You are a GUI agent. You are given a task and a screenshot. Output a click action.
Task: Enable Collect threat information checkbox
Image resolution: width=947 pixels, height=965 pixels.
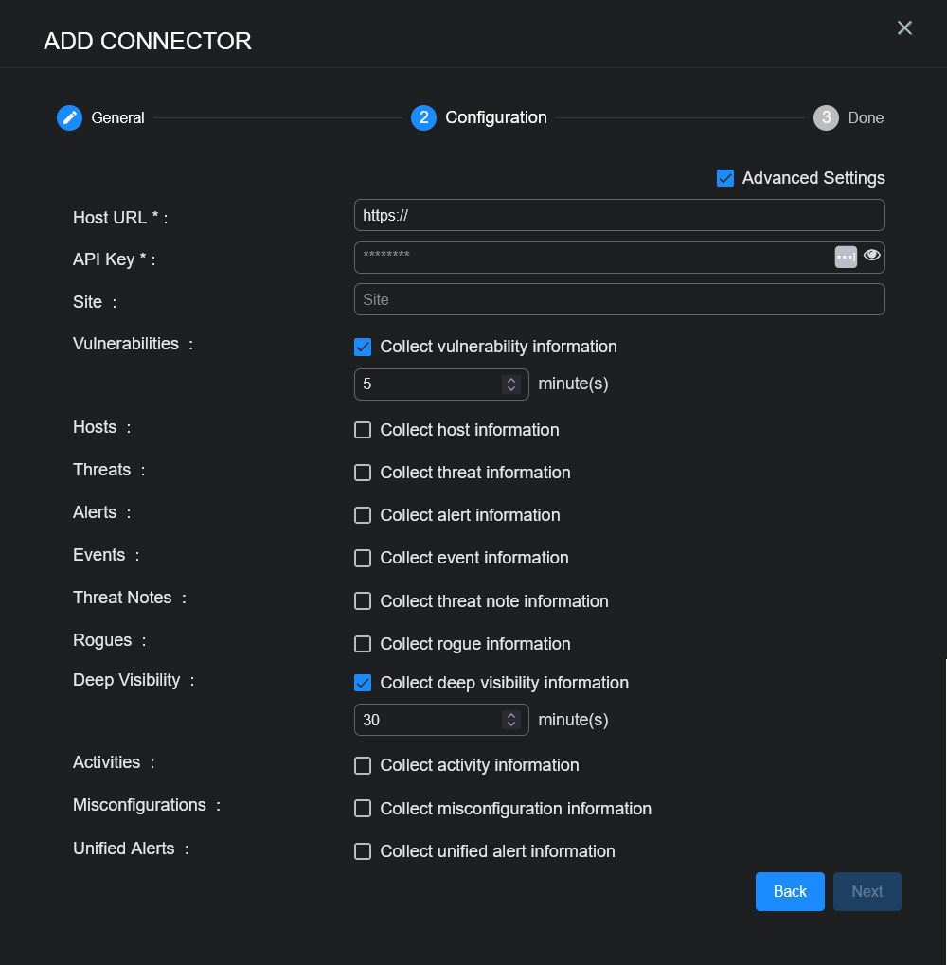(363, 473)
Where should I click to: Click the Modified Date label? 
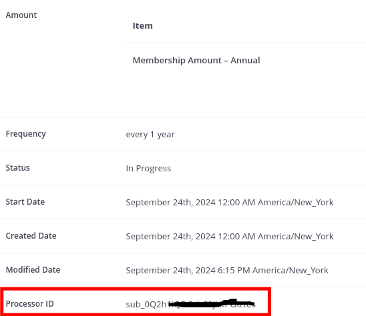click(33, 270)
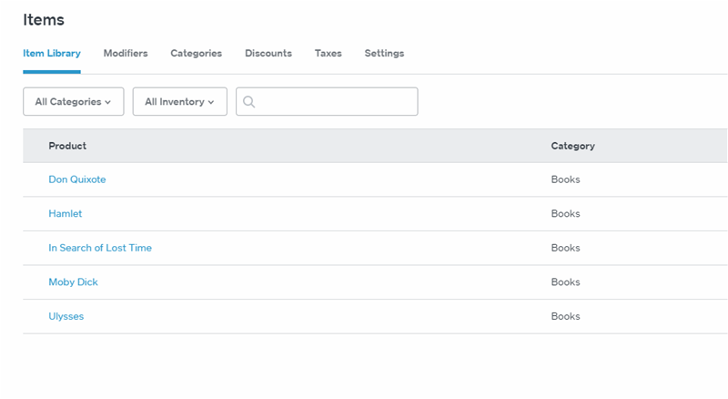Open the Hamlet item
Image resolution: width=728 pixels, height=399 pixels.
point(66,214)
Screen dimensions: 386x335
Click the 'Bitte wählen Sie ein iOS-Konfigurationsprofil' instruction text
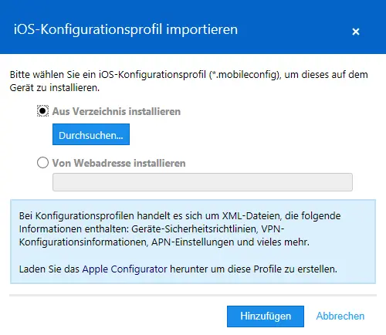click(x=108, y=75)
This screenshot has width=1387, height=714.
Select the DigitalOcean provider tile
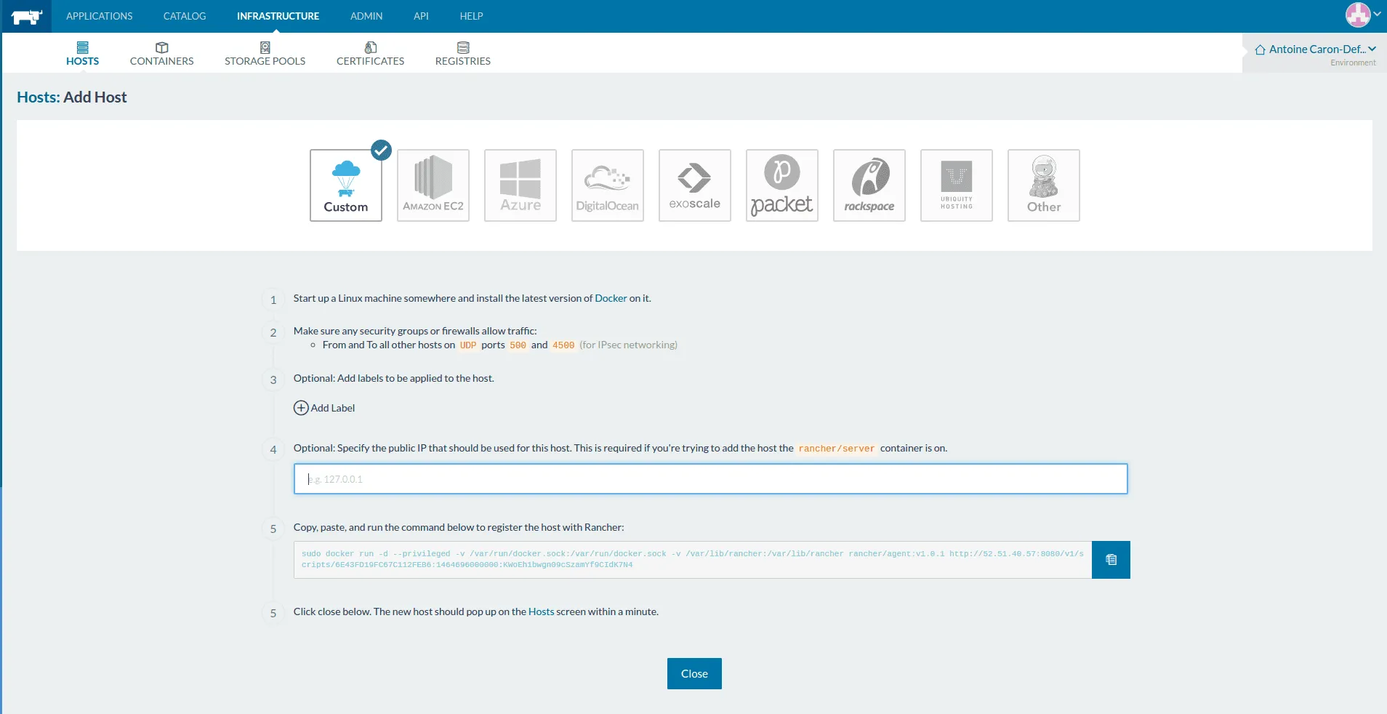[x=608, y=185]
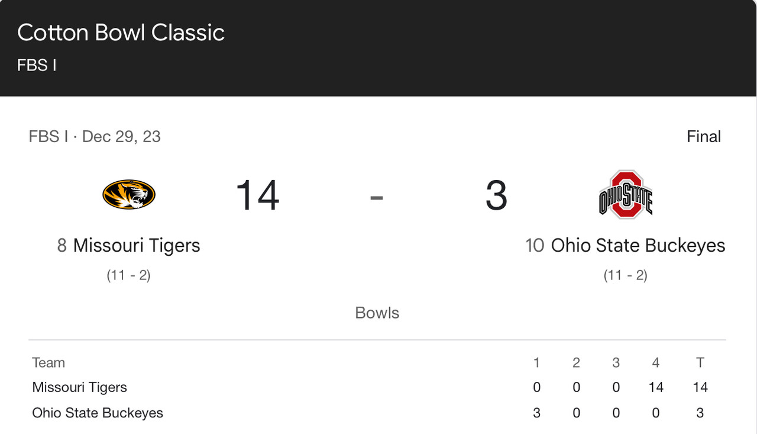Click Missouri's (11 - 2) record
The height and width of the screenshot is (434, 757).
click(x=129, y=275)
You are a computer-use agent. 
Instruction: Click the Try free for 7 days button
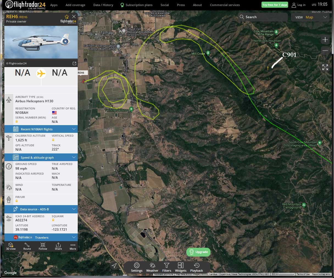pyautogui.click(x=274, y=5)
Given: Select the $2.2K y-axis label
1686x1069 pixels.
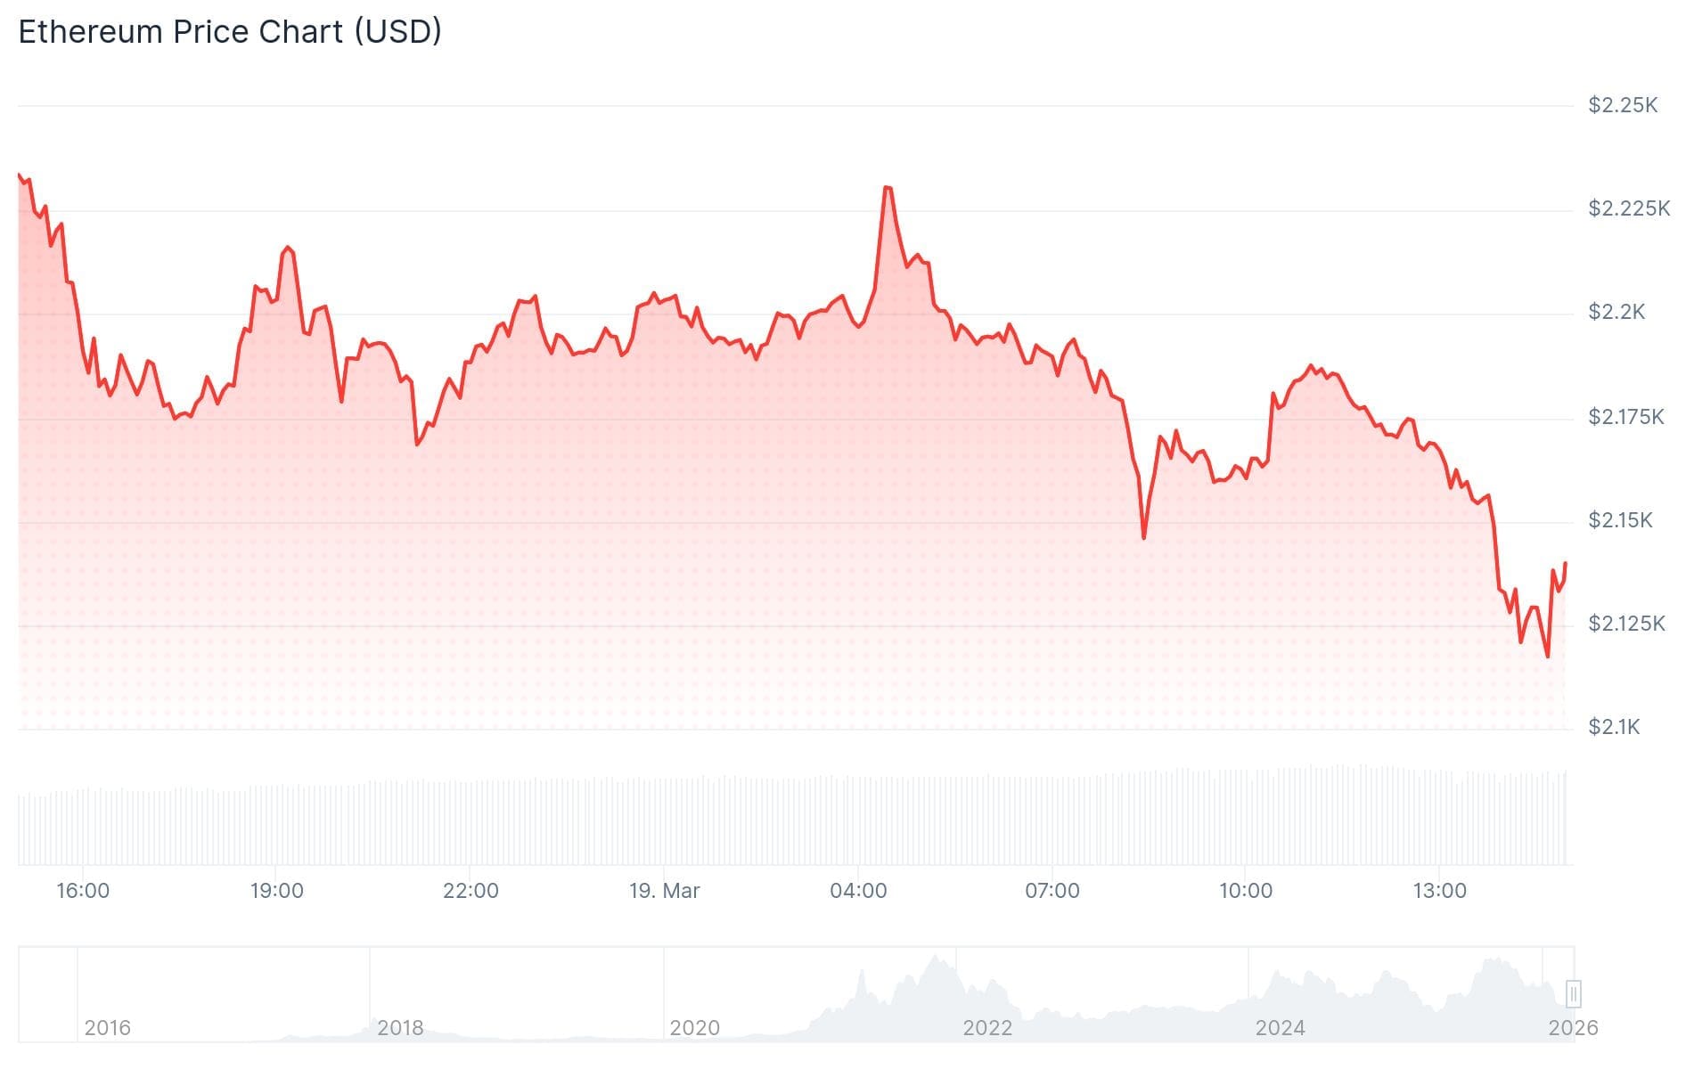Looking at the screenshot, I should tap(1616, 312).
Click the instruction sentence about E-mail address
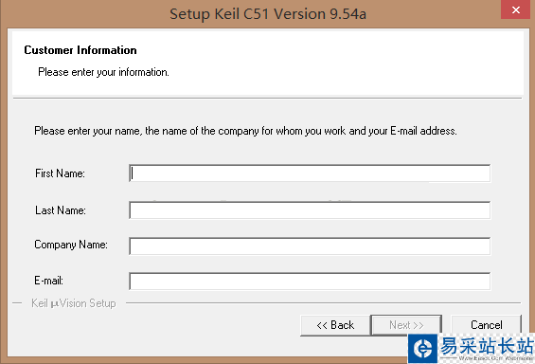Viewport: 535px width, 364px height. click(x=245, y=131)
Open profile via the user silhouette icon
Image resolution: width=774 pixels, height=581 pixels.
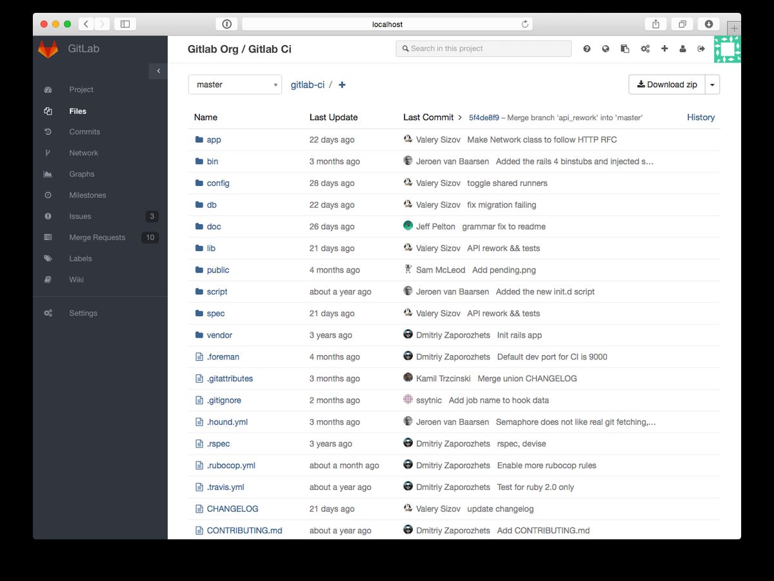(682, 48)
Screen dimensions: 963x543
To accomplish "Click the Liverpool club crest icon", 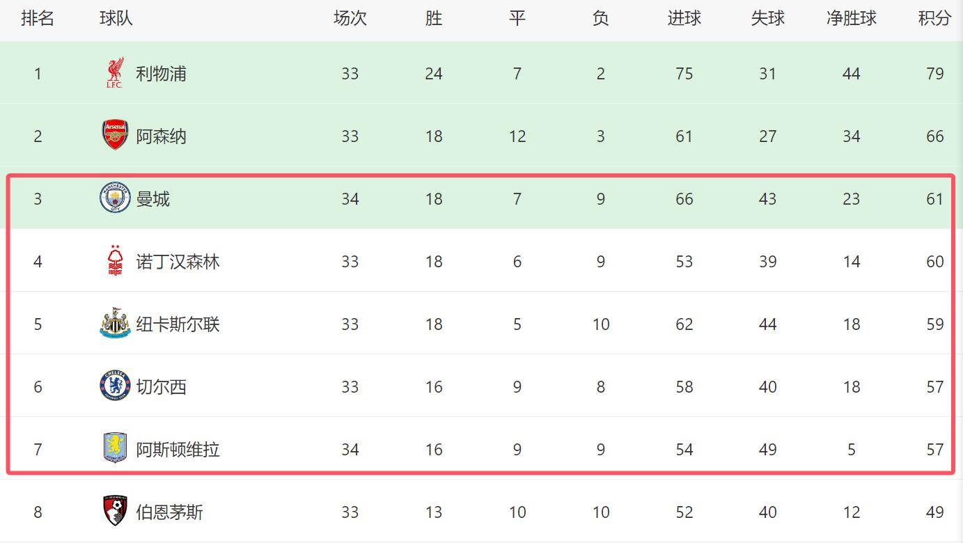I will click(115, 73).
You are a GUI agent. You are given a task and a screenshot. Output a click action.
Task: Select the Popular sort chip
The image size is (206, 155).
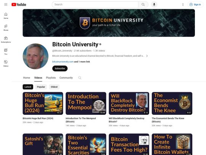tap(41, 87)
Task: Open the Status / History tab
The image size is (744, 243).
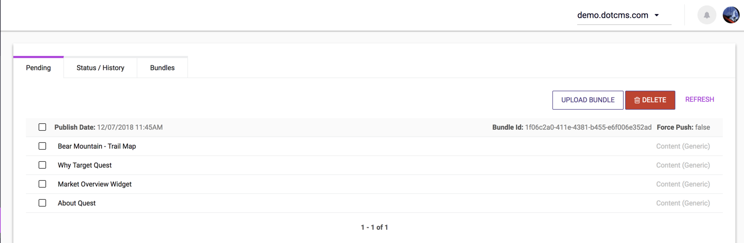Action: click(100, 67)
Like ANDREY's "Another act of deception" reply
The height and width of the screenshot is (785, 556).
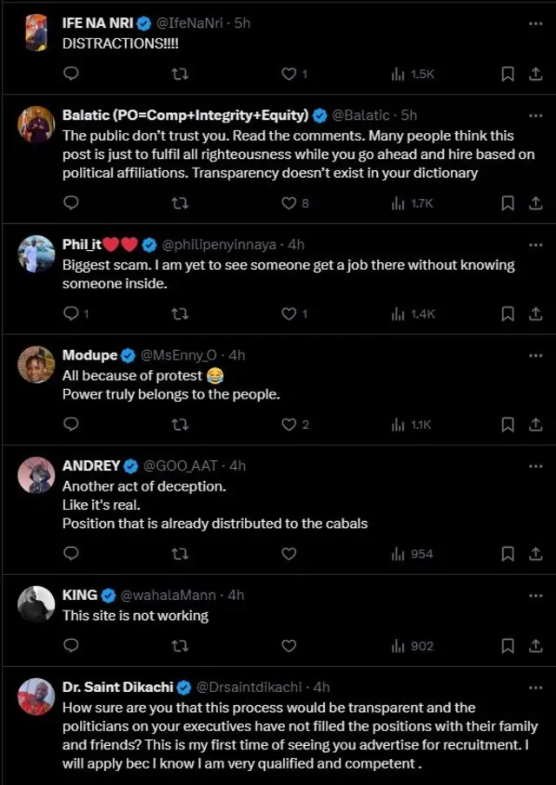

# # # #

* [TO DO] Go through the listing and copy each line that includes the string "dimensions".

* [FINISHED TASK]
Screen dimensions: 386x335
Screen dimensions: 963x543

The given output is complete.